> [What you should do]: Copy every line of the records below, requests included, but raise each coordinate in the answers by 68 and leave out the pictures.

> [Available records]:
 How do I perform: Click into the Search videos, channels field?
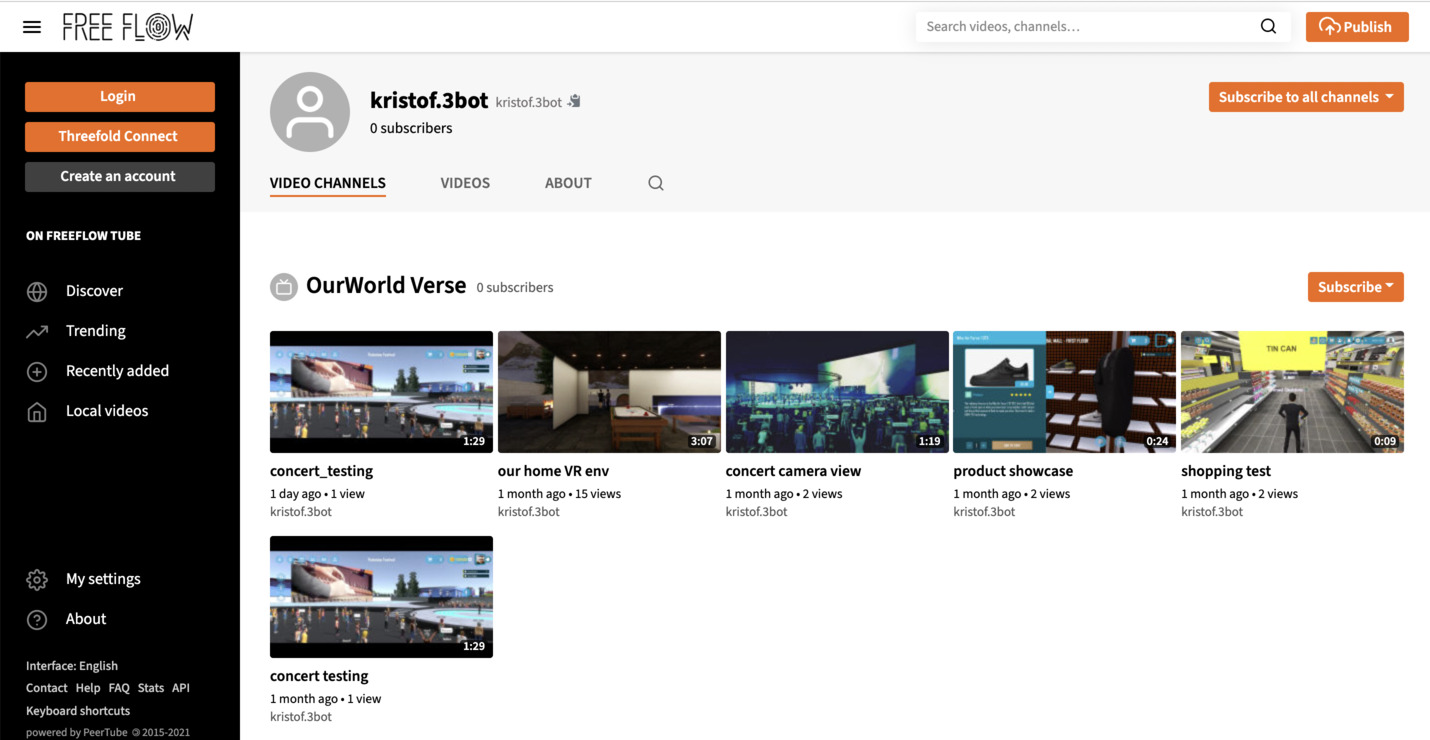pos(1085,27)
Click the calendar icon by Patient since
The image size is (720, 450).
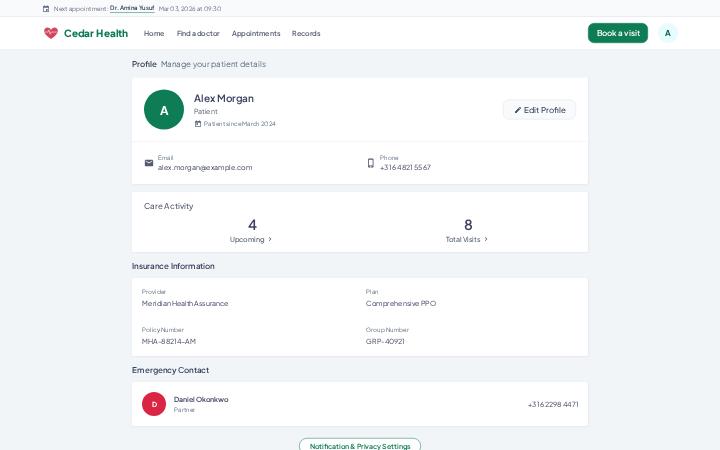198,124
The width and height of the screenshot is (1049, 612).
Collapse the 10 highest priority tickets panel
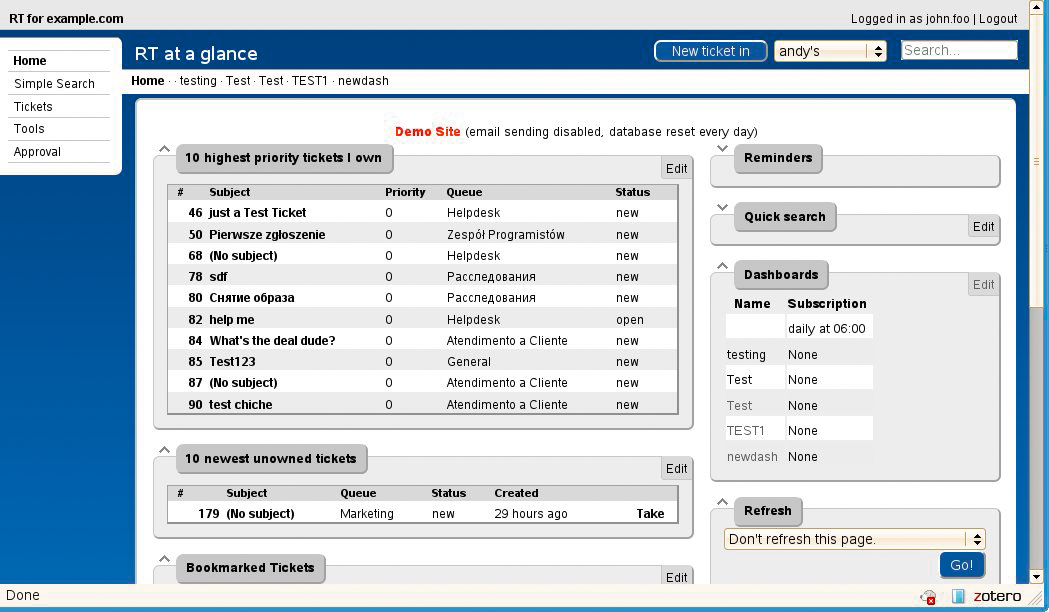click(x=165, y=150)
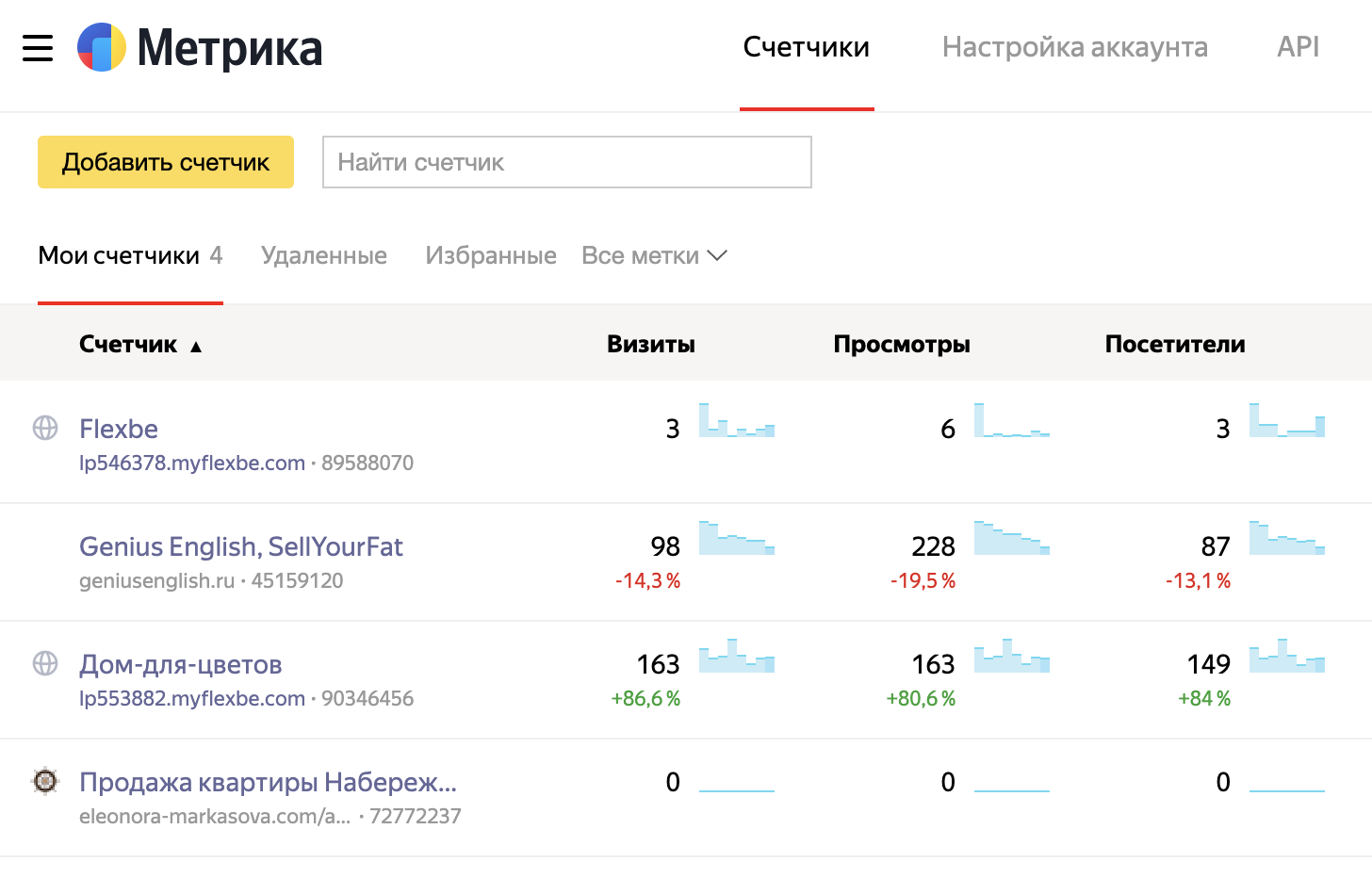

> [Reply]:
 How do I perform: Click into the Search videos, channels field?
pos(1153,95)
Click the calendar icon by Patient since
The image size is (720, 450).
266,192
The width and height of the screenshot is (1049, 612).
Collapse the 10 highest priority tickets panel
click(x=233, y=218)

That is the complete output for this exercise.